Short version: I need a way to take only the most recent record from a variable number of tables in a stream. This is a relatively easy problem in sql or python pandas (group by and take the newest) but in a stream I keep hitting blocks. I could do it outside a stream or merge the full history and create a view of only the most recent, but I anticipate querying these result tables very regularly and having to recalculate them every day or every query will get wasteful fast. And frankly, at that point I’m just building a traditional database which somewhat defeats the purpose of databricks.
Long Version: Many of our data feeds come as separate event entities, which I need to merge into a single “current” table. This means I’m trying to pull the most recent record, by ID, out of the source tables (variable number, can be more than two) into a single final table, all using streams and in a generalizable way for reuse.
First, if I try to merge via the SQL temp view approach discussed in many of the Databricks Academy videos (which allows me to create a somewhat SQL-like solution) I end up with this: I can’t use Append mode however as the purpose of this join is to update with new records when relevant (e.g. if an event is an update, the record in the output table should be replaced). I could, potentially, use complete mode instead, but that would recreate the entire destination table each time I believe, meaning I lose all my streaming efficiency.

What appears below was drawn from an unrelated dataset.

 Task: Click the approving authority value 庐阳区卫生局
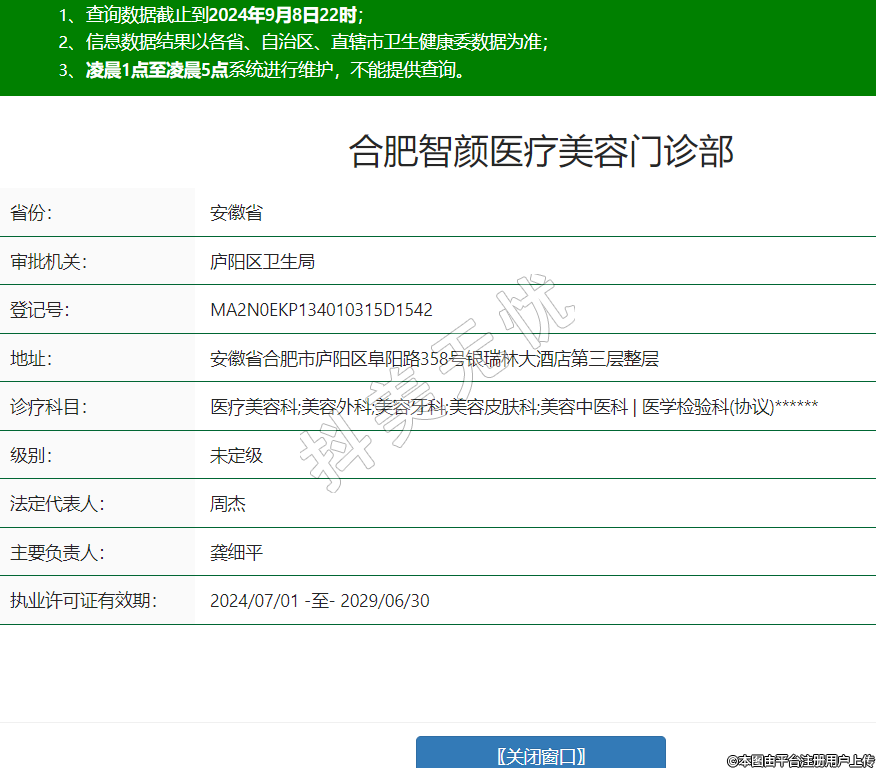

I also tried an approach where I did a stream-stream join in pyspark directly from multiple source tables and joined them with the static result of a subquery. This got quite complex as I had to join the static dataframe of the subquery with multiple streaming dataframes, work out all the watermarks, and join those dataframes with one another. In the end I still hit the above error.
I have another approach too which breaks things out into multiple notebooks splitting insertion events (append) from update events (upsert) but I’m hitting syntax errors on these also, and this approach requires a chain of tasks that can get complex and slows down the speed of results. It may be that this is the only workable approach, but debugging those individual errors, particularly when upserting something that should replace only if the timestamp is newer, is proving complex as well.
In the midst of this, it struck me I should just ask if there’s a recommended solution here.